| EXPLORE THE MATERIAL |
A – Do these statements agree with the July 4th essay? For each, answer yes or no and quote the essay's deciding words: (i) The writer spent five days in the hospital. (ii) Carmen was the one who turned everything around for the writer. (iii) A locksmith had to come so that EMS could get into the apartment.
B – Could you reproduce the July 4th essay word for word, beginning at the words "Thoughts on July" and stopping after "about his demeanor.)"?
C – Can you carry on the July 4th essay from its last sentence?

| DOCUMENT EXCERPT |
-=-=-=-=-
Thoughts on July 4th

I’m supposed to be resting. I recently got out the hospital, after being there for 5 days. Something happened to my back and I was on the floor in my apartment, virtually paralyzed. I couldn’t move. A locksmith had to come to make my apartment accessible to EMS.

During my visit, I was taken care of by people of all nationalities. Nurse Lee, who spoke with an accent, but still got all my jokes. Carmen, who watched over me in the ER when I was being treated poorly. The diversity was amazing.

And then there was the doctor whose first name was Aziz, who turned everything around for me with his kindness, wisdom, and patience. He told me to forget about the ER doctor (middle-age white guy) who treated me horribly. (Yes, I did tell that doctor that he was intolerant, and then made sure everybody in the hospital knew about his demeanor.)

Dr. Aziz told me that I just had to focus on getting better. Through him, I was able to regain trust in the medical staff.

When I wasn’t buzzed out on heavy-duty pain meds, I had plenty of time to think.

I recently did a piece of art called, “My Grandparents Were Immigrants.”
-=-=-=-=-
Stored data
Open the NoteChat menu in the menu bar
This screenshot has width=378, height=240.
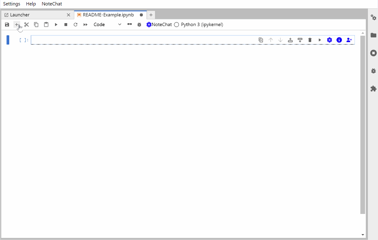52,4
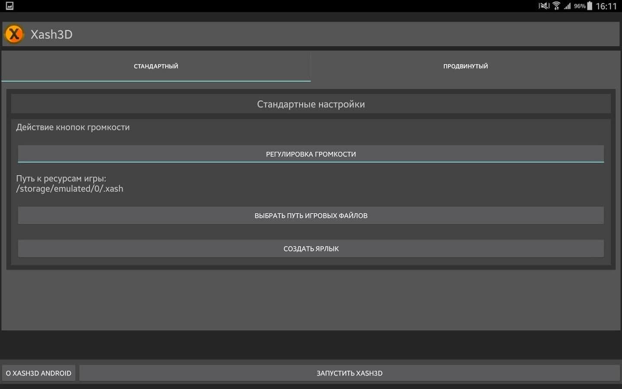
Task: Switch to the СТАНДАРТНЫЙ tab
Action: 156,66
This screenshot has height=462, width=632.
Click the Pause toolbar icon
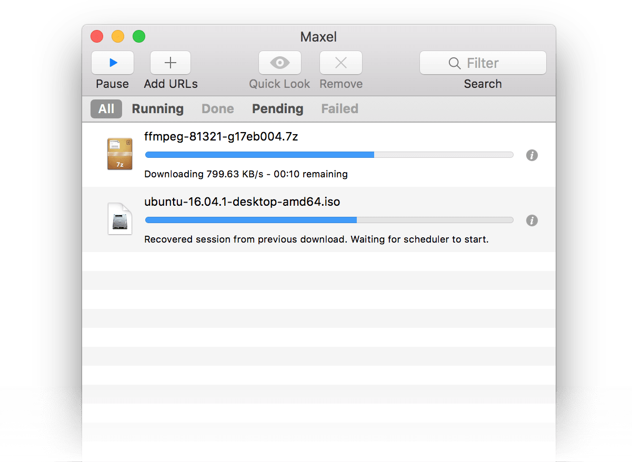(112, 62)
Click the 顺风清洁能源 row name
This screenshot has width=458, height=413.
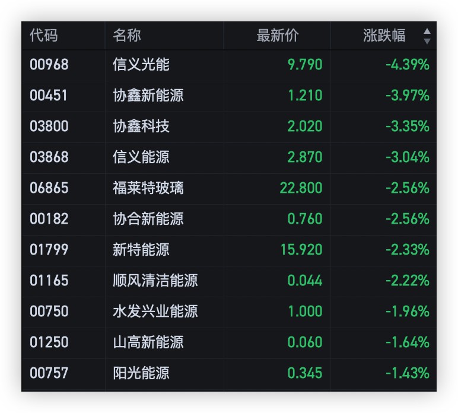(x=155, y=281)
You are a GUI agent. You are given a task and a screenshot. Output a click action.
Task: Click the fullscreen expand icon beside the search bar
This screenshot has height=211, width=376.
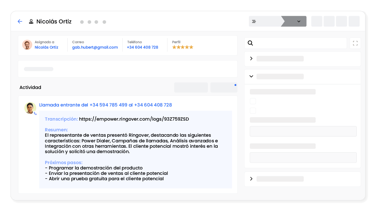pos(355,43)
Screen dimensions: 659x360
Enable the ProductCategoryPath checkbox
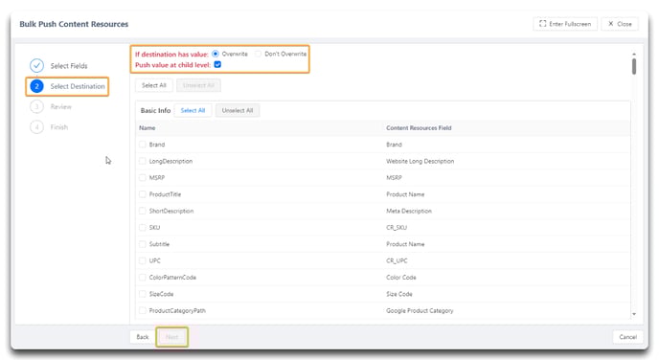pyautogui.click(x=143, y=310)
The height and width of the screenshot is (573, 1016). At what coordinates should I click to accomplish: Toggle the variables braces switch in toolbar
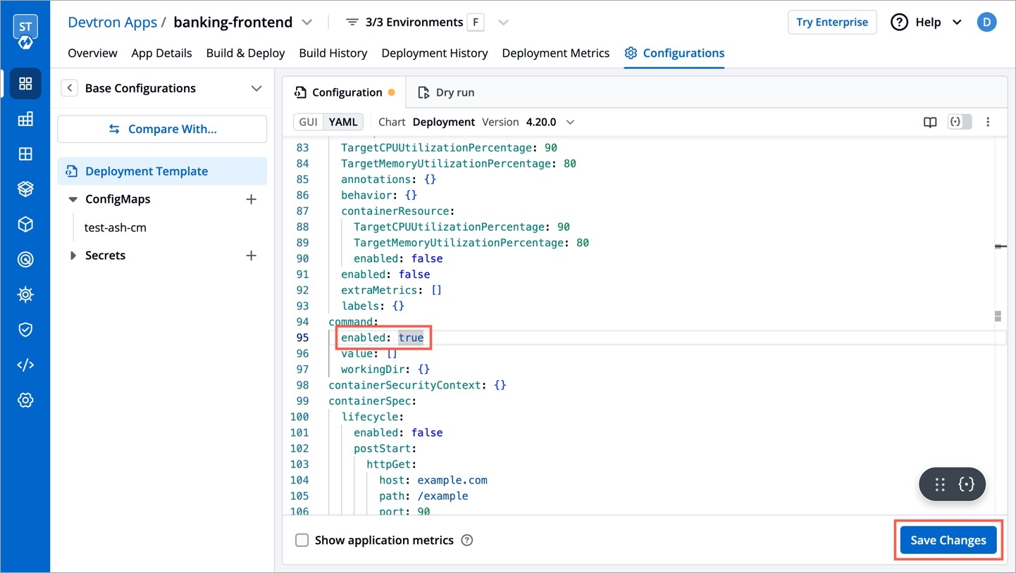(960, 122)
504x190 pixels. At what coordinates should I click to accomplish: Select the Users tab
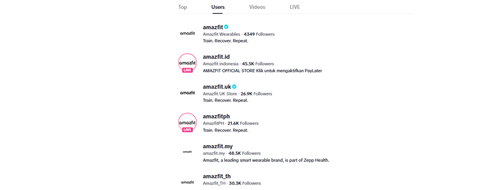(218, 7)
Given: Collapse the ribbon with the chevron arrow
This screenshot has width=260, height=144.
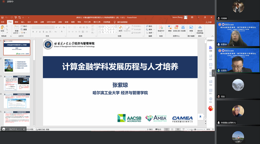Looking at the screenshot, I should (x=212, y=36).
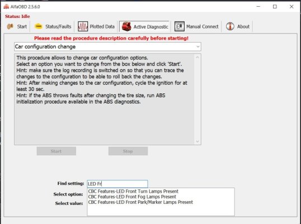Switch to the Status/Faults tab
The width and height of the screenshot is (301, 224).
[x=53, y=26]
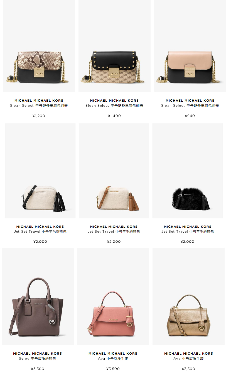Open the python-print Sloan Select bag image
Image resolution: width=226 pixels, height=375 pixels.
(x=39, y=46)
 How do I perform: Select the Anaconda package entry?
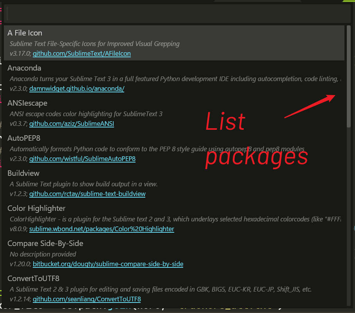(24, 68)
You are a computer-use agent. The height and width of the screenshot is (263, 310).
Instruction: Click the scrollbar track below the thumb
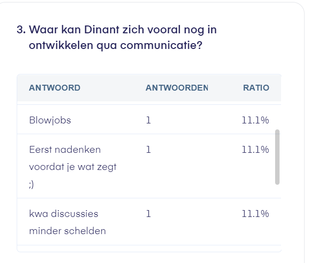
-=-=-=-=-
| RESPONSES TO THE TASKS |
A –
(i) Yes: "I recently got out the hospital, after being there for 5 days."
(ii) No: "the doctor whose first name was Aziz, who turned everything around for me"
(iii) Yes: "A locksmith had to come to make my apartment accessible to EMS."

B –
Thoughts on July 4th

I’m supposed to be resting. I recently got out the hospital, after being there for 5 days. Something happened to my back and I was on the floor in my apartment, virtually paralyzed. I couldn’t move. A locksmith had to come to make my apartment accessible to EMS.

During my visit, I was taken care of by people of all nationalities. Nurse Lee, who spoke with an accent, but still got all my jokes. Carmen, who watched over me in the ER when I was being treated poorly. The diversity was amazing.

And then there was the doctor whose first name was Aziz, who turned everything around for me with his kindness, wisdom, and patience. He told me to forget about the ER doctor (middle-age white guy) who treated me horribly. (Yes, I did tell that doctor that he was intolerant, and then made sure everybody in the hospital knew about his demeanor.)

C –
My father is a first generation American. Under Trump’s and Kelly’s criteria, his father wouldn’t have made it in to the USA. He walked from Russia (Would that help?) to England, where he took a boat to New York City. He had no education. He opened a grocery store in Baltimore.

But (and this is “It’s A Wonderful Life” moment) if he hadn’t made it to the USA and married my Grandmother (from Latvia), my father would not have been born. He wouldn’t have been a Major in the U.S. Army-AirForce in WWII, fighting for Democracy.

So on July 4, I wish a happy holiday to all those people who are contributing to making America great, because we are all descended from immigrants (except Native Americans and those brought to our shores in chains). We are all contributing to this country in the best way that we can.

Despite the whole national situation looking dismal, I will not give up hope that the #Resistance can turn this thing around. We may not have had the fortitude as a country when our Japanese citizens were put in internment camps, but enough of us have learned from that and WWII, and the horrific genocides that have since happened.

I believe in an America where people refuse to be silent. We will not be like the Germany citizens who said, “I had no idea what was going on.”

We will resist and we will prevail.

My grandfather didn’t walk from Russia to London for nothing.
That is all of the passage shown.